## VORLIEGENDER TEXT
########################################
Nach mehrjähriger Cortisonbehandlung mittlerer Stärke wird sich die Bildung eines grauen Stars nicht verhindern lassen. Da dies ein schleichender Vorgang ist, sollte man alles, was mit dem Sehen zu tun hat, genau beobachten und den Rat des Arztes suchen. Das Autofahren wird letztlich unmöglich auch eventuell durch zunehmende Kraftlosigkeit in Händen und Füßen. Da können eine Automatik und eine Servolenkung noch Wunder bewirken. Ein Austausch der getrübten Linsen wird unvermeidlich sein. In meinem Fall wurde dies nach fünf Jahren fällig. Die Operation verlief schmerzfrei und komplikationslos, das Ergebnis war überwältigend positiv.

Einen besonderen Stellenwert schreibe ich speziellen, krankengymnastischen Übungen zu, die sich im Zusammenhang mit Lähmungserscheinungen bei mir ganz vortrefflich bewährt haben: Die nach dem tschechischen Kinderneurologen "Vojta" benannte Behandlung, die einer Akupressurbehandlung wohl sehr nahe kommt, hat in meinem Fall unendlich viel Erleichterung und oft sofortige Hilfe gebracht. Dieses Vojta-Prinzip ist eine Art Bewegungstherapie, mit deren Hilfe es gelingt, bei Patienten mit neurologischen Bewegungsstörungen, wie sie bei meinen Beinen stark ausgeprägt waren, wieder normale Bewegungsmuster zu wecken. Aus meinem ursprünglich watschelnden Gang (die Fußheber funktionierten nicht mehr richtig), mein Mann sagte immer:" Heute läufst Du wieder wie Donald Duck", hat sich über die Jahre wieder ein fast normales Gehverhalten entwickelt, was von manch einem meiner mich behandelnden Ärzte eigentlich für unmöglich angesehen worden war. Zum Schluss muss ich noch ein Geständnis ablegen, das manch einen unter Ihnen überraschen mag: Es liegen mir relativ wenige Informationen vor, wie es anderen Leidensgenossen ergeht auch hier im Nahbereich unserer Klinik. Das wird wohl daran liegen, dass jeder Vaskulitispatient sein eigenes Krankheitsschicksal hat mit all seinen subjektiven Problemen. Die Bildung einer Selbsthilfegruppe ist daher meines Erachtens dringend erforderlich (diese gibt es inzwischen). Nach dem Motto: Nur Du allein schaffst es, aber Du schaffst es nicht allein.
########################################
## EINGABEDATEN
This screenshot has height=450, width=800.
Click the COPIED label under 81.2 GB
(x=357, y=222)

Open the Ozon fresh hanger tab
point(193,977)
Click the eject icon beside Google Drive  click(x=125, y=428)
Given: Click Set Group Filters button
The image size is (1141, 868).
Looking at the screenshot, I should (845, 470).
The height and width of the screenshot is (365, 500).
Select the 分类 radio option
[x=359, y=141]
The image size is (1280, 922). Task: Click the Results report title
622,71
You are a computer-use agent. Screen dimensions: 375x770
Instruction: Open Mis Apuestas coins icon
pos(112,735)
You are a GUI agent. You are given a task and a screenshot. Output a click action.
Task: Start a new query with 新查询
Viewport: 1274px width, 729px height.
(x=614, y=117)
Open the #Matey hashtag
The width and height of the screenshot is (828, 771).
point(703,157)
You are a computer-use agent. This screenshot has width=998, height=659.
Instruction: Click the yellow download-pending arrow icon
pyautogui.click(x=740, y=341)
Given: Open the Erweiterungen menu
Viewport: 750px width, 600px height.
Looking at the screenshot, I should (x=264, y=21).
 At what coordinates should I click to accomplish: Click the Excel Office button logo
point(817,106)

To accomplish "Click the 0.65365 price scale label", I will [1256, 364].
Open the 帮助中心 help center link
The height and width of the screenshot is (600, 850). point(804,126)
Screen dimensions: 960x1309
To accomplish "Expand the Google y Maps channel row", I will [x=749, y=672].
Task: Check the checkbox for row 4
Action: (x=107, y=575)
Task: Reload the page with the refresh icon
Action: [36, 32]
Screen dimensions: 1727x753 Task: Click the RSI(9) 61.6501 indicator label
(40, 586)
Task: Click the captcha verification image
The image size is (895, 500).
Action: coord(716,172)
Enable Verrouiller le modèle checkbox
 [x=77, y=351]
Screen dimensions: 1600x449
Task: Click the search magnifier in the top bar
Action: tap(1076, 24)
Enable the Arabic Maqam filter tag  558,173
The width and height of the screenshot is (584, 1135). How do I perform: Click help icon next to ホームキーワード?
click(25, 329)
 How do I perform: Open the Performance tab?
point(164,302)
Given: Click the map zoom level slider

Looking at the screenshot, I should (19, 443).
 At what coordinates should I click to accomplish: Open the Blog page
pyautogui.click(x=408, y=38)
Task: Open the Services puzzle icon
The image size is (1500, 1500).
########################################
## AUFGABEN BEARBEITEN
1. Stimmen die folgenden Aussagen mit dem Erfahrungsbericht zur Vaskulitis überein? Antworte bei (a), (b) und (c) jeweils mit Ja oder Nein und zitiere die entscheidenden Worte des Berichts wörtlich.
(a) Der Austausch der getrübten Linsen wurde nach fünf Jahren nötig.
(b) Bei der Linsenoperation traten Komplikationen auf.
(c) Eine Selbsthilfegruppe gibt es bis heute nicht.
2. Beantworte die folgenden Fragen anhand des Erfahrungsberichts zur Vaskulitis kurz, und kennzeichne die Antworten ebenfalls mit (a), (b) und (c).
(a) Welche zwei Ausstattungen eines Autos können laut Bericht noch Wunder bewirken?
(b) Nach wem ist die Vojta-Behandlung benannt?
(c) Mit welcher Figur verglich der Ehemann den früheren Gang?
3. Führe den Erfahrungsbericht zur Vaskulitis im Anschluss an seinen letzten Satz weiter.

## LÖSUNGEN JE AUFGABE
1.
(a) Ja: „In meinem Fall wurde dies nach fünf Jahren fällig.“
(b) Nein: „Die Operation verlief schmerzfrei und komplikationslos“
(c) Nein: „(diese gibt es inzwischen)“

2.
(a) Eine Automatik und eine Servolenkung.
(b) Nach dem tschechischen Kinderneurologen Vojta.
(c) Mit Donald Duck.

3.
Trotz vieler angeklungener negativer Aspekte kann ich aber feststellen: Es ist möglich, in vielen Bereichen trotz oder mit der Krankheit ein weitgehend normales Leben zu führen, wenngleich einige der früher gesteckten Lebensziele im beruflichen und privaten Bereich sich nicht mehr realisieren lassen. Dafür rücken andere Dinge in den Vordergrund.

Die Vaskulitis hat ihren Schrecken als unmittelbare Lebensbedrohung verloren. Diese Tatsache ist u.a. vielen Forschern auf medizinischem Gebiet zu verdanken, denen wir zu besonderem Dank verpflichtet sind.